Saturday, January 24, 2015

Free Rein- One Decision after Another

One of the techniques I used to employ as a family therapist with children, and adults requested it too often times, was to give them free rein in a sand tray.  The size and depth of the box was very specified so that the diorama- like creation in the box was truly scaled to the child’s field of vision. They could make a small world from my large and very odd collections of miniature items sitting ready on nearby shelves and in trays and baskets at hand. 

 Often children who had a hard time talking would begin to relax and as they were drawn to different items and arranged them in the sand I could learn quite a bit before they ventured to explain or share anything verbally. Did they use the tray leaving all the sand as I presented it, raked smooth with a miniature rake and left level all around, or did they dig down to the blue bottom of the box and make a pond or heap the sand in little hills or make one very big mountain?  I never suggested the addition of water to the box, but then I never refused either; it was a good sign that they could ask for what they really wanted or felt they needed and water is a primal element of life and hope.  

I would  watch quietly from the other side of the box, not interfering in any way.  When creating in the box began to slow down, if talking had not begun spontaneously, I would ask to be told the story or might only need to say a gentle opening line such as,  “This is the story of…” or   “One day…”  My young charge would usually take up the tale and walk me through the world they had pieced together.  Plastic plants, something I would not use in any other realm, made me happy when they showed up in sand tray worlds, for it usually indicated the child had some connection to nature.  People and animal figures were not all of the same scale and it was always interesting to find out who different figures represented.  

There were times when the trays did not yield any words; eyes averted, little heads shook "no."  I wouldn’t press.
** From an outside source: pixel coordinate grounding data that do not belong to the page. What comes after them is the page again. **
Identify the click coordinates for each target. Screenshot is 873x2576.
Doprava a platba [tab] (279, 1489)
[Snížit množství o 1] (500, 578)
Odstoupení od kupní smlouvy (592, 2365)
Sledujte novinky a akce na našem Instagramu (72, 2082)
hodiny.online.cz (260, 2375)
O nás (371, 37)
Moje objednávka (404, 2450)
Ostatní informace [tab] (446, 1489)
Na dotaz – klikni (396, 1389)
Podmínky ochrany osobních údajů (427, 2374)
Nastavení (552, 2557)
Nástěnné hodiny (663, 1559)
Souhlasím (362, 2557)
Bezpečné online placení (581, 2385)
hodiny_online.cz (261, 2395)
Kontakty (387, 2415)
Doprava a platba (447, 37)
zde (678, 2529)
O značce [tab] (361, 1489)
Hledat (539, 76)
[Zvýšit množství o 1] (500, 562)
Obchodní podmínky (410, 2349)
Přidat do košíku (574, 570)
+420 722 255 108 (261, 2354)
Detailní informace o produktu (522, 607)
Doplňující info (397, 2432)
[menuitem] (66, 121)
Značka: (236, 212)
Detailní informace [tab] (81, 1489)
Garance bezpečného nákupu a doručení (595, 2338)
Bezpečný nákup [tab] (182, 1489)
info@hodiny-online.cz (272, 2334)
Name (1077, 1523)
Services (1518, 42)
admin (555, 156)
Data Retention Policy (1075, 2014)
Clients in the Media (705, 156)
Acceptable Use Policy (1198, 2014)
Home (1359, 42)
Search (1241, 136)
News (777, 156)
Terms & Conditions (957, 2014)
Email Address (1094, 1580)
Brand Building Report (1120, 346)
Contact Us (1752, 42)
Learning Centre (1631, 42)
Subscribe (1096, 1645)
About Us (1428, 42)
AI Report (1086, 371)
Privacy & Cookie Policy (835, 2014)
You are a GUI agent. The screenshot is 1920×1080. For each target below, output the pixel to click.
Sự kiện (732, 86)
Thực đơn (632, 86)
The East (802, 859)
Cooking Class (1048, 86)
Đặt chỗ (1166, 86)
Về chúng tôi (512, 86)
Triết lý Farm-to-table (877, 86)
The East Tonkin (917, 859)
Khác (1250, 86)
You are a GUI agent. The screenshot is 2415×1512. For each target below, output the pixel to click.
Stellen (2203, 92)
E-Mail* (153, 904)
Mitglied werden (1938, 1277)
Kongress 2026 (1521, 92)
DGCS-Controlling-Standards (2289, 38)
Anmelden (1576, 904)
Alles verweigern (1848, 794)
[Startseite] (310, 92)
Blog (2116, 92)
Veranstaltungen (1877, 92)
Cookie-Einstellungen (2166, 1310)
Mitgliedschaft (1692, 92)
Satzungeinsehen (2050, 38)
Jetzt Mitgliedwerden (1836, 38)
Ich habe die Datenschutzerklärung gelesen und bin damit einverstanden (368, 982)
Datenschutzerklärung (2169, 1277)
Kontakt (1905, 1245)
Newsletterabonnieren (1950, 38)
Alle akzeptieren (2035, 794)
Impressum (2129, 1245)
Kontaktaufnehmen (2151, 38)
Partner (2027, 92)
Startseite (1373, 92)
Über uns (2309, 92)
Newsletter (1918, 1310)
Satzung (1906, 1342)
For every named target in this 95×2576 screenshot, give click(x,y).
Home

I would ask permission, which was always granted, to photograph the tray and not take them apart until the person had departed.  I really had to watch the time when using sand trays.  I didn’t want any subsequent visitors to view another’s tray. So much for resting in between sessions, but in a way it was restful, lining all the horses back up on the animal shelf and digging up the secrets that had been buried in the sand.  Yes, the wet sand was a little messier to deal with, but those were some great worlds that were created when they had water in them.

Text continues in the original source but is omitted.